# Bunny Cages 2011



## ravishing (Feb 8, 2011)

Here's Penny's Cage!


----------



## goneforbaroque (Feb 9, 2011)

Bunny townhouse. NIC panels over linoleum scraps.The shelf is made of NIC panels with Coroplast (corrugated plastic) to cover it so no feet get caught. Merlin (big white 13 lbs) has to use the step stool to jump up there but Arthur (small black/white 4 lbs) can get up there with no problem. They both love lounging in the cat beds and share an extra large litter box. They get about an hour of play time a day and sometimes more if we have time.


----------



## farmerchick (Feb 10, 2011)

okay, here are ALL the cages i've had 





hank and sophies old cage





this was our indoor hutch we used to have for wanda and sophie





this i built for wanda (she has the 2x2x2 on the left) and hank and sophie have the 4x2x2





this was my set up for when we just had 4 bunnies





my set up for 5 bunnies















thats my newest set up!


thats pretty much all of em!


----------



## maxysmummy (Feb 10, 2011)

farmerchick wrote:


> okay, here are ALL the cages i've had
> 
> 
> 
> ...



bah! i LOVE the cupboards/armoire turned into a rabbit cage! sooo stylish! im inspired now... i want to do that for my buns.


----------



## farmerchick (Feb 10, 2011)

it was an old tv stand with chicken wire frames for where the tv went. it was kind of like a giant doll house lol for structure it had little rooms in it and a storage part....the only downside was it didn't last very long because our buns were potty training at the time and we had nothing on the floor, and so their bathroom habits eventually rotted it out. i'd suggest figuring out some sort of tile flooring thats pee proof if you build one of these


----------



## goneforbaroque (Feb 11, 2011)

I love the cabinet cage too! My boy is too big for that though  I have a neighbor who made a book case into a rat mansion for her 4 rats. That was pretty neat too.


----------



## MsBunBun (Feb 16, 2011)

Ive posted a pic of the cage in 2010, but I since then have added another floor (sorta) and an outer x-pen type thing. 

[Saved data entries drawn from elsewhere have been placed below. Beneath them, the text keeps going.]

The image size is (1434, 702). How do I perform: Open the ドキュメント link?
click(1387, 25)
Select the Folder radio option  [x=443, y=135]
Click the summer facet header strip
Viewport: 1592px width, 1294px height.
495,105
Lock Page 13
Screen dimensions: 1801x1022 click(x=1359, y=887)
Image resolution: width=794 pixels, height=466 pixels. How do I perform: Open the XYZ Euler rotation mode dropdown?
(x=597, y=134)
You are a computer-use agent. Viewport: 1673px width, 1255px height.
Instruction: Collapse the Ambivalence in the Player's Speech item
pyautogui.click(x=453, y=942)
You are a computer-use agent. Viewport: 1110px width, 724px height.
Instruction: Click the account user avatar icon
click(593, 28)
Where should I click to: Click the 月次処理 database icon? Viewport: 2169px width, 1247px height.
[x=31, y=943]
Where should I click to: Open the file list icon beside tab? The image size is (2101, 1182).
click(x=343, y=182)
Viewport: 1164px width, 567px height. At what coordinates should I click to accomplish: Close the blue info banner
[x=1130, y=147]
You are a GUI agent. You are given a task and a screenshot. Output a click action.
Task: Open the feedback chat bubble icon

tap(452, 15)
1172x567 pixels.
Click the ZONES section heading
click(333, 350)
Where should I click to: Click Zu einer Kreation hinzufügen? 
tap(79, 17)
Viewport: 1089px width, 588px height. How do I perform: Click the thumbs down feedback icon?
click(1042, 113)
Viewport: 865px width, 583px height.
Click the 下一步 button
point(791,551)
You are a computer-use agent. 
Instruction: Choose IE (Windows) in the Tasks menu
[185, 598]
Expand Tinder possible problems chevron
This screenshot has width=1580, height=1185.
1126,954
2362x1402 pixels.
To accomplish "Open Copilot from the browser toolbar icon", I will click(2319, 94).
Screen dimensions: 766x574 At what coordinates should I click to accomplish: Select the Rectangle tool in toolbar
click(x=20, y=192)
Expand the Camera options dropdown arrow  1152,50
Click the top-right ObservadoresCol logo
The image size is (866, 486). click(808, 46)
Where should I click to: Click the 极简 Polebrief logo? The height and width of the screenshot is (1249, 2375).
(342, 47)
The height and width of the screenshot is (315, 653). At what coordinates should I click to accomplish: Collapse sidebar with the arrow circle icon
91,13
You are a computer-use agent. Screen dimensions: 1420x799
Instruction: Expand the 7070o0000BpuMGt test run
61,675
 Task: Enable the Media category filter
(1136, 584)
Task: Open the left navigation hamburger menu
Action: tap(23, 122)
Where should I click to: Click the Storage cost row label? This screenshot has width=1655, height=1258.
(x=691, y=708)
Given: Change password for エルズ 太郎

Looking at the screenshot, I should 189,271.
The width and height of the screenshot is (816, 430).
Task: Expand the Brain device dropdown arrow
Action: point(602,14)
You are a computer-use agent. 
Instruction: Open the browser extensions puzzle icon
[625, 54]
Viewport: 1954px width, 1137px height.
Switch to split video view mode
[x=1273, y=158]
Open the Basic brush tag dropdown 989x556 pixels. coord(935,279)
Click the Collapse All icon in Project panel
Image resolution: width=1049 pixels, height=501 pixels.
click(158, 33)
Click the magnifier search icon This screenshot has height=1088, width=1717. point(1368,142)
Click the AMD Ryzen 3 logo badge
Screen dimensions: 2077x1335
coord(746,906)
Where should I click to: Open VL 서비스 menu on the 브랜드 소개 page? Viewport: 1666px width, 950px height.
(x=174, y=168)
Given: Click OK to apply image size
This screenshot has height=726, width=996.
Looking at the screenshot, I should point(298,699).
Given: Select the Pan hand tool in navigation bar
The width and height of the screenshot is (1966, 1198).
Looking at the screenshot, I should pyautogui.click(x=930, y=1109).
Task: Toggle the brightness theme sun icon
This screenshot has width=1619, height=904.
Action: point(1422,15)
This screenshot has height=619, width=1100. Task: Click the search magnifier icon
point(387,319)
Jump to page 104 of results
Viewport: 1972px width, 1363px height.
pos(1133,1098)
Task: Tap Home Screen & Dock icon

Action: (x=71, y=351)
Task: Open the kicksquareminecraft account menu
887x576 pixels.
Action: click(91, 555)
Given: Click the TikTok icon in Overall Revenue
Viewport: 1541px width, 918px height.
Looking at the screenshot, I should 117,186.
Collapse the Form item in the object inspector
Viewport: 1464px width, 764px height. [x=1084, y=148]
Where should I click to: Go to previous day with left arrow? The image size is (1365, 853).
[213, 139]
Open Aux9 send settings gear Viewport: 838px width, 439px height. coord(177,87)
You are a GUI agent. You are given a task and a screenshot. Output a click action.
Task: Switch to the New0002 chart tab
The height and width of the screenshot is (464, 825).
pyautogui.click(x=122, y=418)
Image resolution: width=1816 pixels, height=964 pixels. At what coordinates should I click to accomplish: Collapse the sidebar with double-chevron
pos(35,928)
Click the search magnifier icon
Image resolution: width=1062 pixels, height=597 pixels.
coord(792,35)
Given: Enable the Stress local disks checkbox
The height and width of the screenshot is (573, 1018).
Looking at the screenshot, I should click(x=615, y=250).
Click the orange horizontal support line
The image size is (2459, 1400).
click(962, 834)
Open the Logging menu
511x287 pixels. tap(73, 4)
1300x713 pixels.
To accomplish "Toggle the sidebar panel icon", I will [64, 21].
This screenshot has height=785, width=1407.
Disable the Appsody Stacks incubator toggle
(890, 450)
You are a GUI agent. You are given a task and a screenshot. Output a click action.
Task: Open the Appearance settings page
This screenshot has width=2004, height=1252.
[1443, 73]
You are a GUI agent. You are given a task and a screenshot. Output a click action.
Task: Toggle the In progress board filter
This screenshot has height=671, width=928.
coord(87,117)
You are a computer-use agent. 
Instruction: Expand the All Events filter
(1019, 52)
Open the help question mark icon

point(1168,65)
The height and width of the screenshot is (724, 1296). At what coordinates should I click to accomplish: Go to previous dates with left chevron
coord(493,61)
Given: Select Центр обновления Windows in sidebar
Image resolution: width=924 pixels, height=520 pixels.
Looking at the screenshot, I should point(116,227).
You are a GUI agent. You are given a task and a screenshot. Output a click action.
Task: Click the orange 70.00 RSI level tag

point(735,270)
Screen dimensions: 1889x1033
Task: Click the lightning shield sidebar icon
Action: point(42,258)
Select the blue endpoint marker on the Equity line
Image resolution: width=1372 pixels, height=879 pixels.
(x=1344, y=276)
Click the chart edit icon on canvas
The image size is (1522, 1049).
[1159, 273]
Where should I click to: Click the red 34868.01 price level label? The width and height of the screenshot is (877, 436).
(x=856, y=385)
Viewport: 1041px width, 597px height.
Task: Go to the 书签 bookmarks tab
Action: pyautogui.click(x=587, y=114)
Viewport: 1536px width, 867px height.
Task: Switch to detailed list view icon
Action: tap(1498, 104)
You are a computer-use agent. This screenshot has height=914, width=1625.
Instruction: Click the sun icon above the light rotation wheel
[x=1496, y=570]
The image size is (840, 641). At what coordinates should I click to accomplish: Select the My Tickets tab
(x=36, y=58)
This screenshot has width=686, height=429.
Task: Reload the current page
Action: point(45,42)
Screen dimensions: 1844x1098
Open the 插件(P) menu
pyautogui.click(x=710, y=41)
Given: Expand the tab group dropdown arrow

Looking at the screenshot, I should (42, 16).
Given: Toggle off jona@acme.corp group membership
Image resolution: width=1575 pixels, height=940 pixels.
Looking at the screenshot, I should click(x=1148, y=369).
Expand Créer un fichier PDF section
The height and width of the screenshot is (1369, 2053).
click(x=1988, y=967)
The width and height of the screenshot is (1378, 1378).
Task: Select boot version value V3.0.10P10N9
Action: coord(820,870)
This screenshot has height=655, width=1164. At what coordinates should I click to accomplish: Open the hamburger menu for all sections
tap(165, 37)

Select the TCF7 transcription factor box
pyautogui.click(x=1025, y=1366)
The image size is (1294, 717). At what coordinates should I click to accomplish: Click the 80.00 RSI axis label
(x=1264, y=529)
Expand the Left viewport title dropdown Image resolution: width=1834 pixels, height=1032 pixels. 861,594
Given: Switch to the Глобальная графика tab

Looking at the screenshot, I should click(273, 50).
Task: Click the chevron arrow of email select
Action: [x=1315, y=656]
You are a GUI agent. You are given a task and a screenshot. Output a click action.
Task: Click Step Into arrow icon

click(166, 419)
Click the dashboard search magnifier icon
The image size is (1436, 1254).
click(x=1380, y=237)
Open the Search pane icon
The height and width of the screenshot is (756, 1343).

I usually have it covered like this so my bun can have some privacy-








Uncovered-


----------



## MsBunBun (Mar 3, 2011)

Someone should make this a sticky post btw


----------



## Kipcha (Mar 3, 2011)

This one is Jabberwocky's up in my room...






For now it is only that one spot with the cubic design so he can strech but I plan on making a ramp and giving him another level.






I need to take some new pictures as some things have changed here... Ty is now where Babbitty was and Babbitty is on the bottom there where Weasly the guinea pig used to be. We use the bottom shelf only for carriers. Each bunny has their own 






Please ignore the Christmas decorations, they're no longer there...
Also, we have moved Ruffles upstairs so she isn't on top of the two cages to the left and Buttercup and Thumper now are where Ty used to be.

Willow and Peace are upstairs, but I don't have any pics yet...


----------



## jerseywool704 (Apr 4, 2011)

These are some GREAT cages!! Here's my bunny's condo.


----------



## Yield (Apr 4, 2011)

[align=center]Here are my buns' setups this year =)

Silas's... kinda a mess right now and you can't see all of it cause I didn't wanna show my messy room. XD





Solara's!





That black cage was Sabriel's cage when he had to have restricted movement due to his broken leg.

Sabriel's new cage- the bottom is slippery so we put newspaper down. He loves to shred it and poop all over it lol. And it turns his feet black.. but whatever makes him happy and makes it easier for him to move ^_^




And then here's a pen that is attached:





Each bun has a cubby-hole.. =) Cause I have three in my room. Makes it easier! But its harder to get to the windows.. XD

Anyways- Solara and Silas's cages are directly across from each other and they can make contact through their pens but aren't really interested in each other. Sabriel's a while down, next to my laptop =)


----------



## ani-lover (Apr 23, 2011)

love the cages! i have to post a pic of mine.


----------



## Tasha93x (May 24, 2011)

The bunnys houses(Fluffys on the left,Blue and Ginger on the right):





Inside Fluffys:









Inside Blue and Gingers:









The rabbits are out in their houses all day and night,and also get the run of the garden most days


----------



## Yurusumaji (May 24, 2011)

Dude, I totally missed this thread before.











Michiko Manor is approx. 6' x 6'. The sides are shelf grids 5 across each way and 2 high. The floor is plywood with linoleum stapled over it. The cinder half-blocks keep her from pushing the grids out so she can't chew on the linoleum.


----------



## Happi Bun (May 24, 2011)




----------



## MsBunBun (Jun 27, 2011)

Is there any way that someone can make this thread a sticky?


----------



## CB Millicent (Jun 29, 2011)

Here's our new Bun Condo for Cinnabun and Rodger!








The top is an old bi-fold door that can be partially or totally lifted off for easy cleaning






This is a ramp we made eariler that now fits on the new condo. Cinnabun has a neurological issue and falls over easily, so she needed the high sides.


----------



## Azerane (Jun 29, 2011)

*jerseywool704 wrote: *


> These are some GREAT cages!! Here's my bunny's condo.



I love that layout, I think it's fantastic!


----------



## Bunny parents (Jun 29, 2011)

Kimiko's cage:bunny18


----------